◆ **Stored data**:

....

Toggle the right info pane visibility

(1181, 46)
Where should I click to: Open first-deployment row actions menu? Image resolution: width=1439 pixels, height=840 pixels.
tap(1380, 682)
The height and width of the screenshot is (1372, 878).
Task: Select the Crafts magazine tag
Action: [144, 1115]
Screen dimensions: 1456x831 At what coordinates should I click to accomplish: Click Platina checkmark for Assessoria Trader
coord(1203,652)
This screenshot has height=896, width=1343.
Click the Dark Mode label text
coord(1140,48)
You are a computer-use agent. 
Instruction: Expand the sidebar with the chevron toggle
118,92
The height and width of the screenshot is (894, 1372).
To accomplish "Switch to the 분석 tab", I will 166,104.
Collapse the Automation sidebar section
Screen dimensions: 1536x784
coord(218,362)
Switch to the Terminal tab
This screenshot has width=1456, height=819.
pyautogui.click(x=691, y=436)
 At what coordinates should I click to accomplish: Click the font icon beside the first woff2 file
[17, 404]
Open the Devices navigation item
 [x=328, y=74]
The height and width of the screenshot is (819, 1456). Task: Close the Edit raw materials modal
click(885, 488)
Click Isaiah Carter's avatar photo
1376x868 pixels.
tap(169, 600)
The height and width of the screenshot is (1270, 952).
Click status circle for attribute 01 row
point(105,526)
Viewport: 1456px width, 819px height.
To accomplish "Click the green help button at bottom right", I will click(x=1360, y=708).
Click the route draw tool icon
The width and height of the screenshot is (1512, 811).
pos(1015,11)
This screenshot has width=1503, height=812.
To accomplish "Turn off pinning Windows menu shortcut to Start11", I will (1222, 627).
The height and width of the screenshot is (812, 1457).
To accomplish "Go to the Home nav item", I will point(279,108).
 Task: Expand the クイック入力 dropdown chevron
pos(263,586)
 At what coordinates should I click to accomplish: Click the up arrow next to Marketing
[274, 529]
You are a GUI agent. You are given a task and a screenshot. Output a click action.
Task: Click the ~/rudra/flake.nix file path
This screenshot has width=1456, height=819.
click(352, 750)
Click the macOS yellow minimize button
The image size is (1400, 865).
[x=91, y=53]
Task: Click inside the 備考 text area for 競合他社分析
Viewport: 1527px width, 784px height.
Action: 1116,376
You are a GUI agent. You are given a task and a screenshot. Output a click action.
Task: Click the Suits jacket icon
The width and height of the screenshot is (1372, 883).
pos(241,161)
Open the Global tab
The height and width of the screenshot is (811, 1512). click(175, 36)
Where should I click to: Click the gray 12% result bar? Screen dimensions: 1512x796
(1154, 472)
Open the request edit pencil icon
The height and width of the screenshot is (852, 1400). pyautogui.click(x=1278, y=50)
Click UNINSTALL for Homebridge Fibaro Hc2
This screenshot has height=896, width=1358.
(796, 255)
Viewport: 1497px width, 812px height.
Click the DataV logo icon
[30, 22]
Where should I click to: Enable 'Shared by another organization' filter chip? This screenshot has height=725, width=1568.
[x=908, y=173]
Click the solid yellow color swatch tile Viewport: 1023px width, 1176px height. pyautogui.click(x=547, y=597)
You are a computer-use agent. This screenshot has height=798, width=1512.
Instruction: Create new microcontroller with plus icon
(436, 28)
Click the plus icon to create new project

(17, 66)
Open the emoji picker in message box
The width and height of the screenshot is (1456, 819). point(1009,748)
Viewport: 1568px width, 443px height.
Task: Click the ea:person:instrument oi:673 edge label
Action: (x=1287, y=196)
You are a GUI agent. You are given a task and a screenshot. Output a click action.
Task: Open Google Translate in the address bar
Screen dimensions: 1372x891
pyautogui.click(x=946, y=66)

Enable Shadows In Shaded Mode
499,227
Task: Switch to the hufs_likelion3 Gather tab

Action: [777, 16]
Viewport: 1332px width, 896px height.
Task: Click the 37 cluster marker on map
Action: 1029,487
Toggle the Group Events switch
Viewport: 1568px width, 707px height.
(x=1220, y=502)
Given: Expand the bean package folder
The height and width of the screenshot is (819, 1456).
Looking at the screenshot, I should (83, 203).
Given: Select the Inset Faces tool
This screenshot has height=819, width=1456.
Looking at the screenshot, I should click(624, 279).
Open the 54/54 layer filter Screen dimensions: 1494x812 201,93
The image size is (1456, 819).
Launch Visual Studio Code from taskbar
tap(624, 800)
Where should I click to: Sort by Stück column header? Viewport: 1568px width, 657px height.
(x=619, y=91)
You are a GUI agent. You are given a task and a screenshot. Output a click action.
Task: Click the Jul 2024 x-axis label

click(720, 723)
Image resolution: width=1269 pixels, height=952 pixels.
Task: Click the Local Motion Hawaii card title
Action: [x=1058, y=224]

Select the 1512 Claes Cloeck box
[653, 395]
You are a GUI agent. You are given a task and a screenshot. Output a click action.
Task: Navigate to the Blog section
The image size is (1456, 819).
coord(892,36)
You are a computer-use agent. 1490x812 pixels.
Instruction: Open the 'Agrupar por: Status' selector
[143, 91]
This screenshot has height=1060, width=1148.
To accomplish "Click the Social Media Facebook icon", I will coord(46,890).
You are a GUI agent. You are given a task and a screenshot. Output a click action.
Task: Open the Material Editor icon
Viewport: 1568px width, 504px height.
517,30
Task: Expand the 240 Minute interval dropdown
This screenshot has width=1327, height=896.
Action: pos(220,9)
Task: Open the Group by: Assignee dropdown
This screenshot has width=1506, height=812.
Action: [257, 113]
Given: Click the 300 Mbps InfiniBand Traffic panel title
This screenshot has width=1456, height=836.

....

Output an identical copy of every record above.

◆ **Exercise response**:
Toggle the right info pane visibility

(1181, 46)
Where should I click to: Open first-deployment row actions menu? Image resolution: width=1439 pixels, height=840 pixels.
tap(1380, 682)
The height and width of the screenshot is (1372, 878).
Task: Select the Crafts magazine tag
Action: [144, 1115]
Screen dimensions: 1456x831 At what coordinates should I click to accomplish: Click Platina checkmark for Assessoria Trader
coord(1203,652)
This screenshot has height=896, width=1343.
Click the Dark Mode label text
coord(1140,48)
You are a computer-use agent. 
Instruction: Expand the sidebar with the chevron toggle
118,92
The height and width of the screenshot is (894, 1372).
To accomplish "Switch to the 분석 tab", I will 166,104.
Collapse the Automation sidebar section
Screen dimensions: 1536x784
coord(218,362)
Switch to the Terminal tab
This screenshot has width=1456, height=819.
pyautogui.click(x=691, y=436)
 At what coordinates should I click to accomplish: Click the font icon beside the first woff2 file
[17, 404]
Open the Devices navigation item
 [x=328, y=74]
The height and width of the screenshot is (819, 1456). Task: Close the Edit raw materials modal
click(885, 488)
Click Isaiah Carter's avatar photo
1376x868 pixels.
tap(169, 600)
The height and width of the screenshot is (1270, 952).
Click status circle for attribute 01 row
point(105,526)
Viewport: 1456px width, 819px height.
To accomplish "Click the green help button at bottom right", I will click(x=1360, y=708).
Click the route draw tool icon
The width and height of the screenshot is (1512, 811).
pos(1015,11)
This screenshot has width=1503, height=812.
To accomplish "Turn off pinning Windows menu shortcut to Start11", I will (1222, 627).
The height and width of the screenshot is (812, 1457).
To accomplish "Go to the Home nav item", I will point(279,108).
 Task: Expand the クイック入力 dropdown chevron
pos(263,586)
 At what coordinates should I click to accomplish: Click the up arrow next to Marketing
[274, 529]
You are a GUI agent. You are given a task and a screenshot. Output a click action.
Task: Click the ~/rudra/flake.nix file path
This screenshot has width=1456, height=819.
click(352, 750)
Click the macOS yellow minimize button
The image size is (1400, 865).
[x=91, y=53]
Task: Click inside the 備考 text area for 競合他社分析
Viewport: 1527px width, 784px height.
Action: 1116,376
You are a GUI agent. You are given a task and a screenshot. Output a click action.
Task: Click the Suits jacket icon
The width and height of the screenshot is (1372, 883).
pos(241,161)
Open the Global tab
The height and width of the screenshot is (811, 1512). click(175, 36)
Where should I click to: Click the gray 12% result bar? Screen dimensions: 1512x796
(1154, 472)
Open the request edit pencil icon
The height and width of the screenshot is (852, 1400). pyautogui.click(x=1278, y=50)
Click UNINSTALL for Homebridge Fibaro Hc2
This screenshot has height=896, width=1358.
(796, 255)
Viewport: 1497px width, 812px height.
Click the DataV logo icon
[30, 22]
Where should I click to: Enable 'Shared by another organization' filter chip? This screenshot has height=725, width=1568.
[x=908, y=173]
Click the solid yellow color swatch tile Viewport: 1023px width, 1176px height. pyautogui.click(x=547, y=597)
You are a computer-use agent. This screenshot has height=798, width=1512.
Instruction: Create new microcontroller with plus icon
(436, 28)
Click the plus icon to create new project

(17, 66)
Open the emoji picker in message box
The width and height of the screenshot is (1456, 819). point(1009,748)
Viewport: 1568px width, 443px height.
Task: Click the ea:person:instrument oi:673 edge label
Action: (x=1287, y=196)
You are a GUI agent. You are given a task and a screenshot. Output a click action.
Task: Open Google Translate in the address bar
Screen dimensions: 1372x891
pyautogui.click(x=946, y=66)

Enable Shadows In Shaded Mode
499,227
Task: Switch to the hufs_likelion3 Gather tab

Action: [777, 16]
Viewport: 1332px width, 896px height.
Task: Click the 37 cluster marker on map
Action: 1029,487
Toggle the Group Events switch
Viewport: 1568px width, 707px height.
(x=1220, y=502)
Given: Expand the bean package folder
The height and width of the screenshot is (819, 1456).
Looking at the screenshot, I should (83, 203).
Given: Select the Inset Faces tool
This screenshot has height=819, width=1456.
Looking at the screenshot, I should click(624, 279).
Open the 54/54 layer filter Screen dimensions: 1494x812 201,93
The image size is (1456, 819).
Launch Visual Studio Code from taskbar
tap(624, 800)
Where should I click to: Sort by Stück column header? Viewport: 1568px width, 657px height.
(x=619, y=91)
You are a GUI agent. You are given a task and a screenshot. Output a click action.
Task: Click the Jul 2024 x-axis label

click(720, 723)
Image resolution: width=1269 pixels, height=952 pixels.
Task: Click the Local Motion Hawaii card title
Action: [x=1058, y=224]

Select the 1512 Claes Cloeck box
[653, 395]
You are a GUI agent. You are given a task and a screenshot. Output a click action.
Task: Navigate to the Blog section
The image size is (1456, 819).
coord(892,36)
You are a computer-use agent. 1490x812 pixels.
Instruction: Open the 'Agrupar por: Status' selector
[143, 91]
This screenshot has height=1060, width=1148.
To accomplish "Click the Social Media Facebook icon", I will coord(46,890).
You are a GUI agent. You are given a task and a screenshot. Output a click action.
Task: Open the Material Editor icon
Viewport: 1568px width, 504px height.
517,30
Task: Expand the 240 Minute interval dropdown
This screenshot has width=1327, height=896.
Action: pos(220,9)
Task: Open the Group by: Assignee dropdown
This screenshot has width=1506, height=812.
Action: [257, 113]
Given: Click the 300 Mbps InfiniBand Traffic panel title
This screenshot has width=1456, height=836.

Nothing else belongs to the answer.